1) Following the downfall of the potentially deadly East-West competition (which apart from this inherent risk also had some good sides to it like the development of space travel), the most striking example of “anti-progress,” if I may use this term, was perhaps the historical refusal by planetary protagonists to install “Lampsacus hometown of all persons on the Internet.” Vannevar Bush, Stafford Beer and Francois Mittérand had already had the same idea before the age of the Internet. Ezer Weizmann was then ready to do it jointly with Saudi Arabia, but got deposed at the worst possible moment. All other leaders and governments and churches and big foundations waived the opportunity.
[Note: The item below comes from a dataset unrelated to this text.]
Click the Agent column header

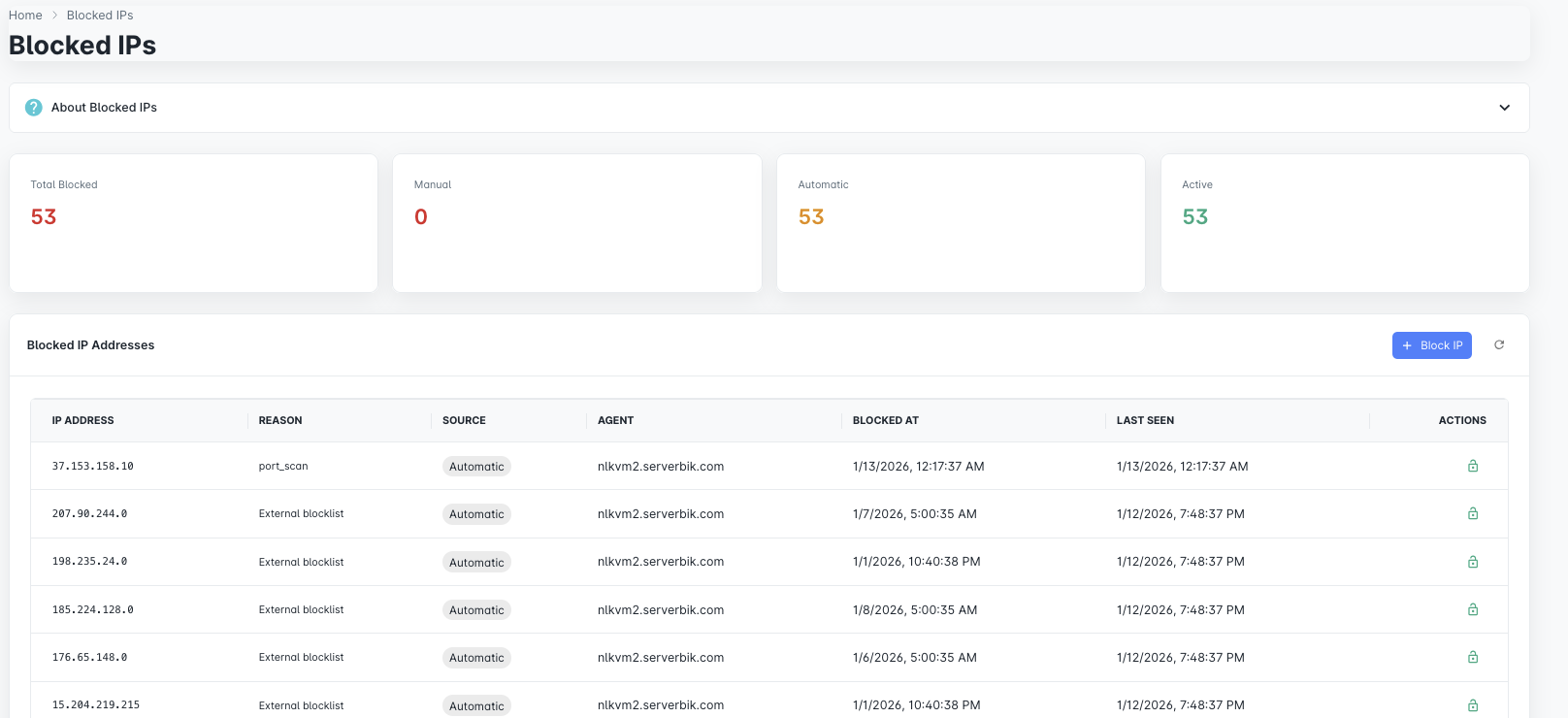[615, 420]
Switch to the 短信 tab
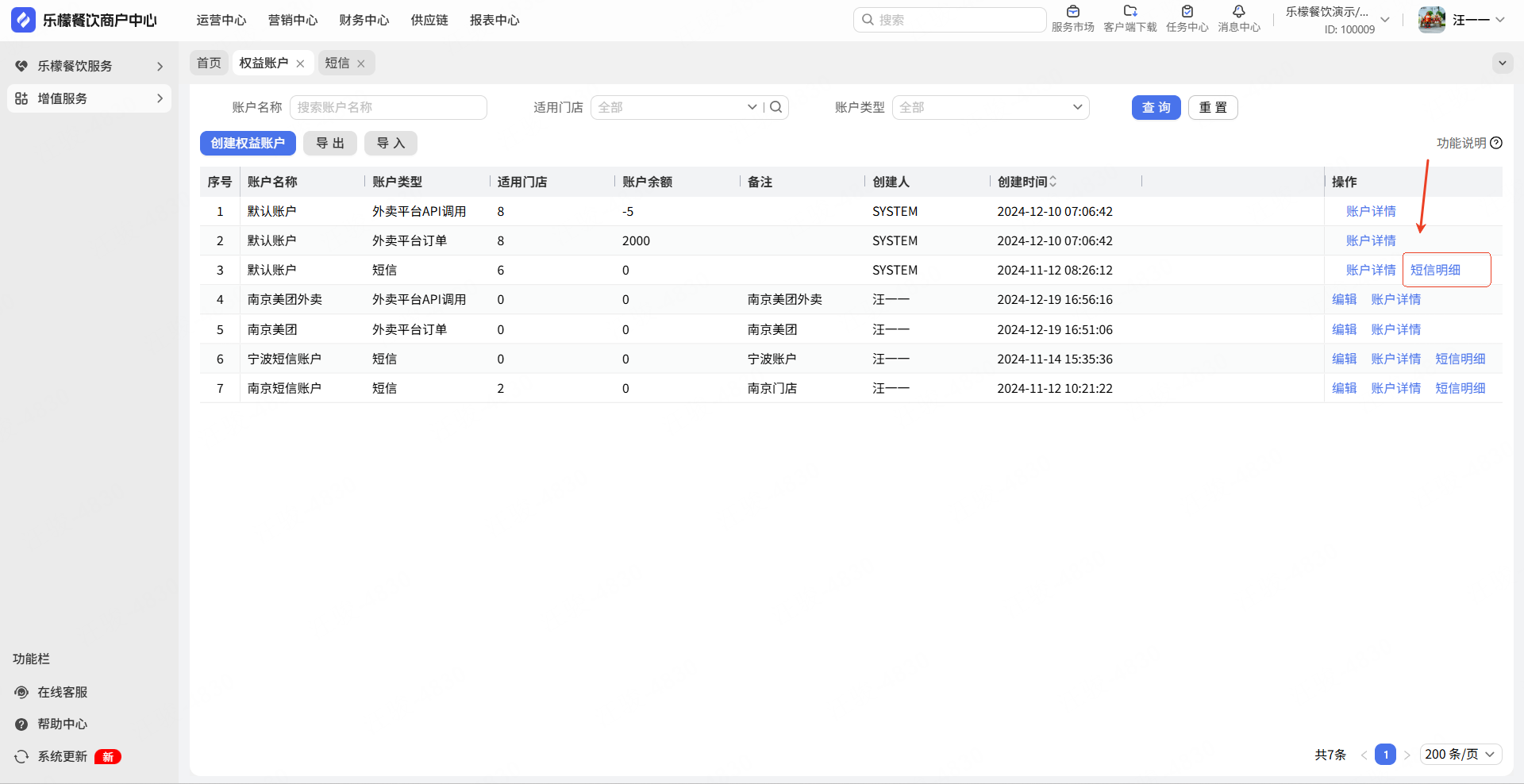Image resolution: width=1524 pixels, height=784 pixels. [x=337, y=63]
No billionaire loved his fellow human beings enough to give them this affordable present, and not a single country wanted to reap the immense fruits (in terms of friendship and economic connections) gained from installing this science-born and science-promoting progress on the planet, a progress necessary to make the planet a bearable place for every inhabitant. An information-science based progress which, by the way, had been made a practical option by CERN’s inventing the Internet (Tim Berners-Lee worked there). A whole new science – “the pyramid”- representing every knowledge on all levels of resolution and making all connections across levels, got consciously rejected. Only some maverick kids who invented some sub-elements of Lampsacus soon after (like Google, wiki and iPud) could not be prevented from giving a few crumbs to the world, a fact for which most everyone has grown grateful ever since.
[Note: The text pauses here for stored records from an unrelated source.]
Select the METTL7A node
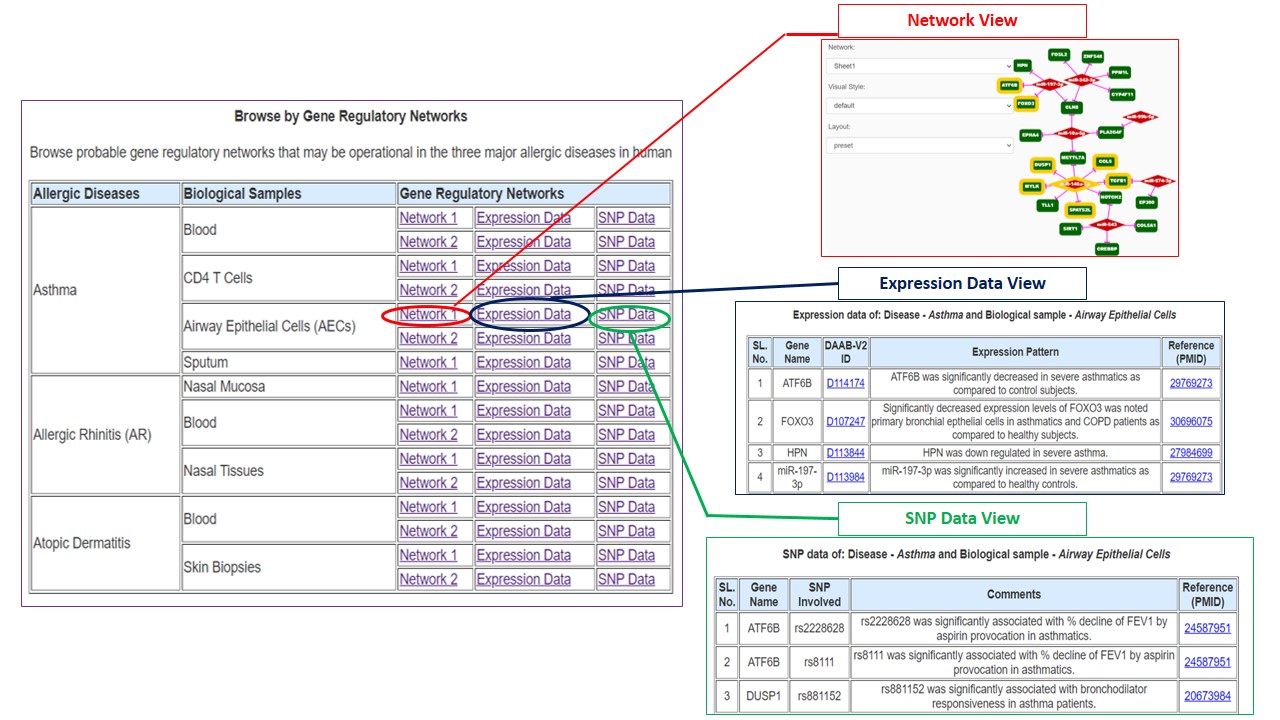The width and height of the screenshot is (1280, 720). tap(1072, 157)
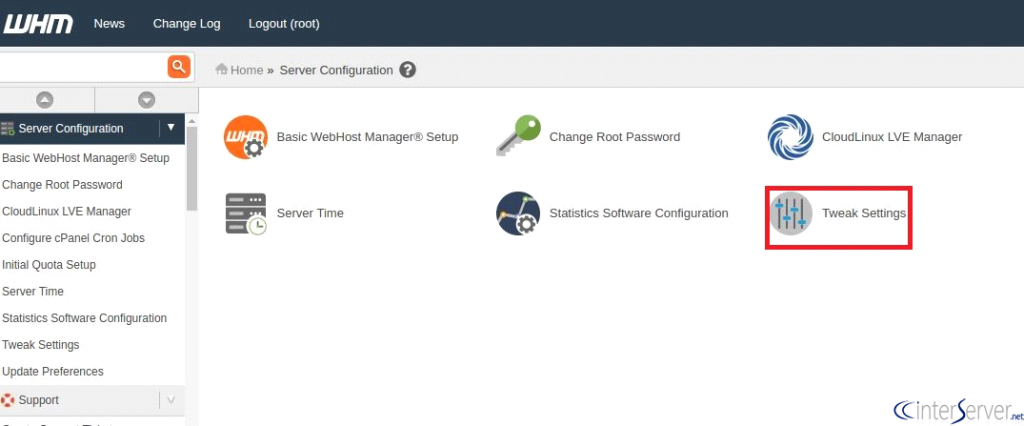
Task: Click the Change Root Password key icon
Action: (519, 136)
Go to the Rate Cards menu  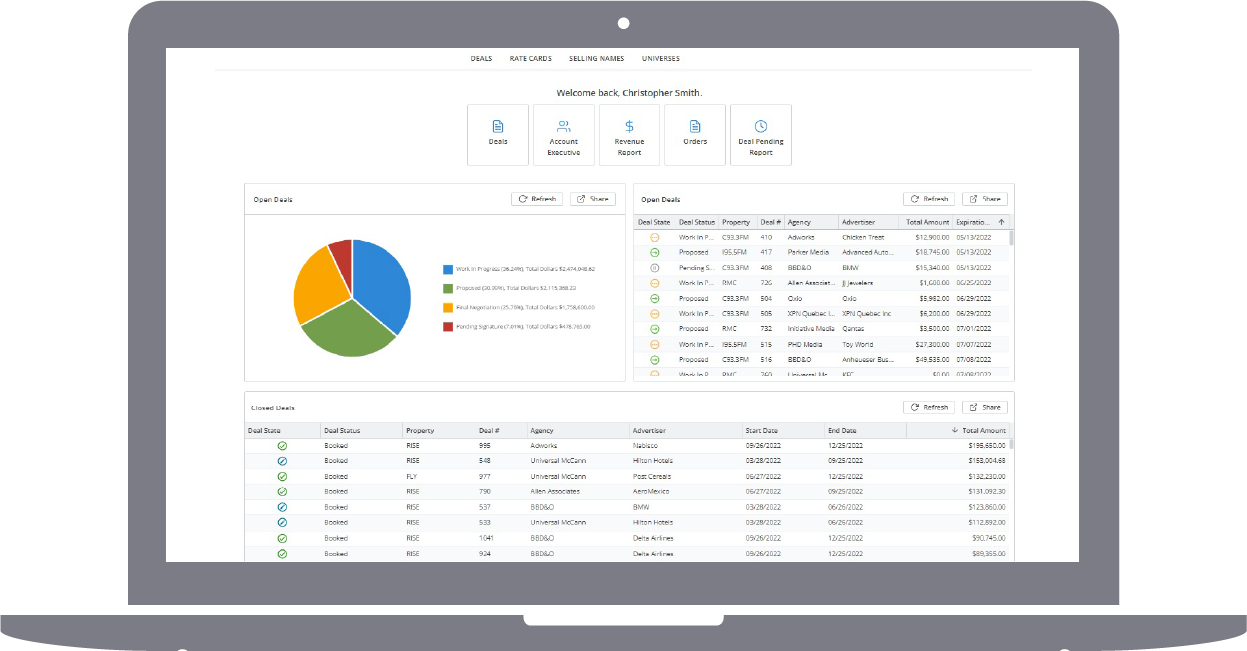[x=530, y=59]
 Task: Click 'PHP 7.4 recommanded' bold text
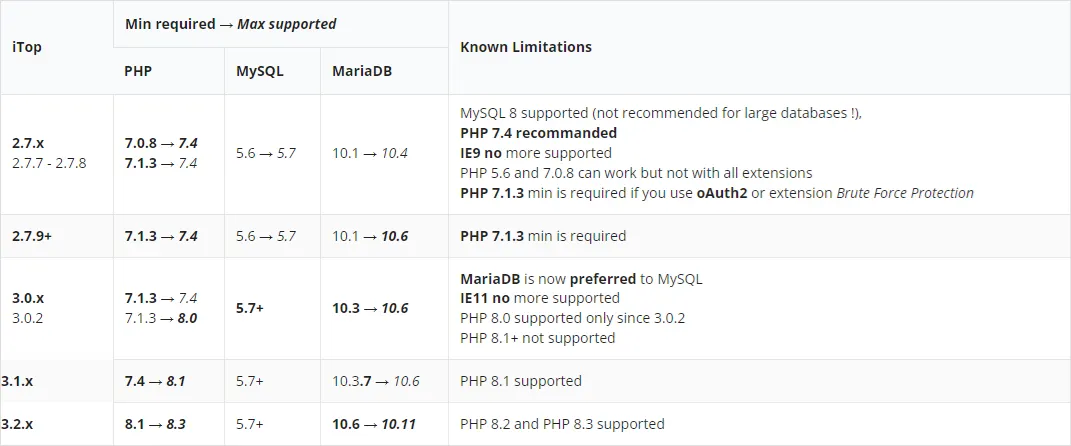[x=538, y=133]
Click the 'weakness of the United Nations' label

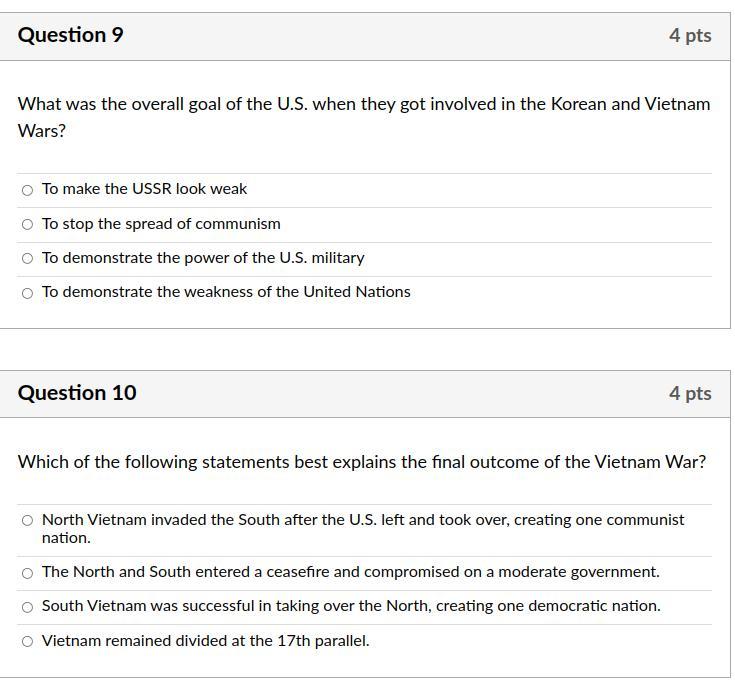click(x=226, y=292)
2) A second example of manifest “anti-progress” is in my eyes the strange refusal by the therapeutic profession to discuss or apply the acoustic-smile therapy of primary autism. This harmless idea was proposed in outline in 1968 and in detail in 1975 by the present writer (who apologizes again for the use of personal experience). The apparent reason, in retrospect, for this resilience of a whole profession was the prediction made that the therapy would be so effective as to work also with non-human mirror-competent lovely young creatures (a phenomenon subsequently called “galactic export”). This heart-moving trait apparently went too much against the grain of contemporaneous science (imagine it would work: what a catastrophe to conservatism). In this understandable way, a new science based on contributions by many workers (like René Spitz, John Bowlby, Selma Fraiberg, Konrad Lorenz, John Lilly and Gregory Bateson) proved empirically unwelcome for decades. This may or may not teach us something about our present context.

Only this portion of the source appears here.